Los Angeles is renowned for its modern, trendsetting restaurants. But there are several LA dining destinations that are more than 100 years old: Philippe The Original and Cole's French Dip opened in 1908; Grand Central Market (1917), and Musso & Frank Grill (1919). El Cholo will celebrate its centennial in 2023.
Only one member of this exclusive club has been owned and operated by the same family in the same location: The Tam O'Shanter.
Lawrence Frank and Walter Van de Kamp opened Montgomery's Country Inn on June 26, 1922 along a dirt road that's now Los Feliz Boulevard in Atwater Village. In 1925, the eatery was renamed Tam O'Shanter Inn after a 1791 poem by Robert Burns. The brothers-in-law would later open Lawry's The Prime Rib on La Cienega in 1938. The landmark restaurants are still in the family - Ryan O'Melveny Wilson, the great-grandson of Lawrence Frank, is the CEO of Lawry's Restaurants Inc.
"The Tam" was designed in the Storybook architecture style by Harry Oliver, an Oscar-nominated art director (for the silent films 7th Heaven and Street Angel) who also designed the Spadena House, aka "The Witch's House" in Beverly Hills.
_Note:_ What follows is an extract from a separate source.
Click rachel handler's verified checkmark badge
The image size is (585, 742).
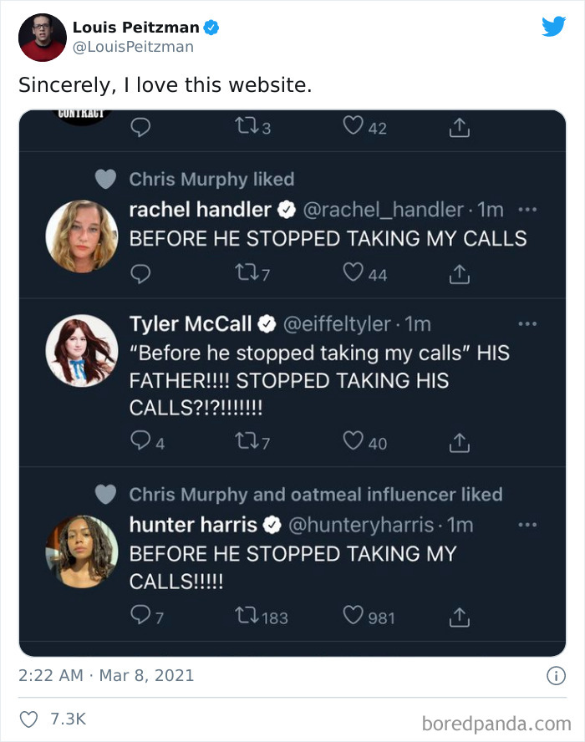click(285, 209)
Other prominent LA examples of this brief design trend include the Charlie Chaplin Studios on La Brea (now home of the Jim Henson Company) and the "Snow White Cottages," located a short walk from the original site of The Walt Disney Studio (see below).
Today the Tam's exterior is more like a Scottish country inn than a fairytale cottage, while the wood-paneled Old World interior is filled with family tartans, kilts, coats of arms, family crests and medieval weapons.
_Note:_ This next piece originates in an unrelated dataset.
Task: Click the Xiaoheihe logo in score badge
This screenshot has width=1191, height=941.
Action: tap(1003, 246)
During the 1920s, the Tam was a hangout for Hollywood legends like Rudolph Valentino, Mary Pickford, Douglas Fairbanks, Lillian Gish, Gloria Swanson and many others.
With The Walt Disney Studio (aka the Hyperion Studio) only a couple of miles away, Walt Disney and his staff became regulars at the Tam - so much so, it became known as "the Disney Studio Commissary."
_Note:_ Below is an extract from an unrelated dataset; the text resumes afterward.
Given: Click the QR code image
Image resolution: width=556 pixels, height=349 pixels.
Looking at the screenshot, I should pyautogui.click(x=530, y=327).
Located near the fireplace, Table 31 was the Disney crew's favorite, as commemorated by a plaque and the signature Table 31 cocktail, made with High West Double Rye, elderflower liqueur, apple bitters and lemon juice. Disney himself was particularly fond of the patio, which reopened in 2018 after a long hiatus.
During the Hyperion Studio era, Mickey Mouse made his debut in Steamboat Willie (1928) and Disney released the first feature-length animated film, Snow White and the Seven Dwarfs (1937). It's easy to see the Storybook influence of the Tam and the Snow White Cottages (which housed Disney employees) in the design of the Cottage of the Seven Dwarfs.
In October 2022, Imagineer and Executive Creative Designer, Chris Turner presented an original painting to the Tam that celebrates the restaurant's centennial and its long relationship with Disney. The piece was inspired by the Tam's unique interior, including the staff’s signature tartan uniforms.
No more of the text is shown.